§ Set tasks:
(A) From the boat lift-out account below, write down the passage word for word, beginning at the words "We were due" and stopping after "aged Mercedes taxi.".
(B) Gather every line of the listing below that contains the string "header", matching case exactly.

§ Source document:
== == ==

Getting this little tub blocked up and tucked away in Med-Gate's
shed put our lift out back a day but such is life.
Alcheringa looked tiny in the slings after the big motor vessel of the day before

We were due to be lifted out on Monday but after needing to put things off a day to finish blocking up a very lage boat they were lifting into their even larger boatshed, the shipyard manager, Christian, and his staff could not have been more helpful. After our boat was hoisted out on their huge travel-lift more accustomed to huge super yachts than our 43 footer, we got all the paperwork completed and then asked if they could call us a taxi to take us to the border crossing. Instead, Christian provided one of his staff to not only drive us to the frontier, but also though it and the bureaucratic maze that can regularly take inexperienced travellers two hours or more to navigate. He then drove us to a town ten minutes into Morocco where they’d arranged a reliable, English speaking driver, Omar, to meet us and take us the rest of the way in his typically well aged Mercedes taxi.
Omar's luxurious Mercedes chariot got us up into the mountains without fuss. Note the quality, after-market interior door handles.

== == ==

§ Records shown:
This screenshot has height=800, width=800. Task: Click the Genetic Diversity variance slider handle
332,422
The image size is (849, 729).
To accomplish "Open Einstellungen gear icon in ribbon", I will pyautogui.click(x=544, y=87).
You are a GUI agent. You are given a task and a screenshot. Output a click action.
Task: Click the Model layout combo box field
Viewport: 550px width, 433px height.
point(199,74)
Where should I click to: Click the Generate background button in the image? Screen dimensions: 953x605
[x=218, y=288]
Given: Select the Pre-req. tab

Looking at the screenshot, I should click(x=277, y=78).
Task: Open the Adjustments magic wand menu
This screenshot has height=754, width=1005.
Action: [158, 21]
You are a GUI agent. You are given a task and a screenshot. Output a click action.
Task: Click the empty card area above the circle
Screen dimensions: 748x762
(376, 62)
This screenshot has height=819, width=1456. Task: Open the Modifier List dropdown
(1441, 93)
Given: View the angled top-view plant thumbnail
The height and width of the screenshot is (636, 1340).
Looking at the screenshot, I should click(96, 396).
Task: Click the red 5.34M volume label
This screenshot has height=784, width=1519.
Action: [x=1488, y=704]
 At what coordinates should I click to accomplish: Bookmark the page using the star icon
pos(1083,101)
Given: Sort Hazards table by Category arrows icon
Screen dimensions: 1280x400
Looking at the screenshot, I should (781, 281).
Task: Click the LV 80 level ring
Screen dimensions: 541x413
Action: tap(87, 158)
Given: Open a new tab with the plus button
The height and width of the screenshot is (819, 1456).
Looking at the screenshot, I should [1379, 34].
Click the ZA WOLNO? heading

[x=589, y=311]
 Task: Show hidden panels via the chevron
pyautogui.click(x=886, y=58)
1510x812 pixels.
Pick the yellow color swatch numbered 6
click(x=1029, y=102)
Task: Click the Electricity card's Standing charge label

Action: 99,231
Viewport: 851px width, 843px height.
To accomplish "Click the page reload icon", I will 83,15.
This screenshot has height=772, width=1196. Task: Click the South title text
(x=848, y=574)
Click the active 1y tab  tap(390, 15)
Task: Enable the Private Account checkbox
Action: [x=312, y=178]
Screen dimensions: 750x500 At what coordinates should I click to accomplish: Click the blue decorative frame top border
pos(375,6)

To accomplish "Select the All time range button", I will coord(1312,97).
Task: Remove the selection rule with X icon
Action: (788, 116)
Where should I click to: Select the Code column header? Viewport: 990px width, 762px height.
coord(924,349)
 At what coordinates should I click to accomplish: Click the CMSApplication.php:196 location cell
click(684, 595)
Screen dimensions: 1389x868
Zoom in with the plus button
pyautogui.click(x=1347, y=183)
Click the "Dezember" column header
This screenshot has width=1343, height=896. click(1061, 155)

== == ==

§ Outputs for the tasks:
(A)
We were due to be lifted out on Monday but after needing to put things off a day to finish blocking up a very lage boat they were lifting into their even larger boatshed, the shipyard manager, Christian, and his staff could not have been more helpful. After our boat was hoisted out on their huge travel-lift more accustomed to huge super yachts than our 43 footer, we got all the paperwork completed and then asked if they could call us a taxi to take us to the border crossing. Instead, Christian provided one of his staff to not only drive us to the frontier, but also though it and the bureaucratic maze that can regularly take inexperienced travellers two hours or more to navigate. He then drove us to a town ten minutes into Morocco where they’d arranged a reliable, English speaking driver, Omar, to meet us and take us the rest of the way in his typically well aged Mercedes taxi.

(B)
Where should I click to: Select the Code column header? Viewport: 990px width, 762px height.
Click the "Dezember" column header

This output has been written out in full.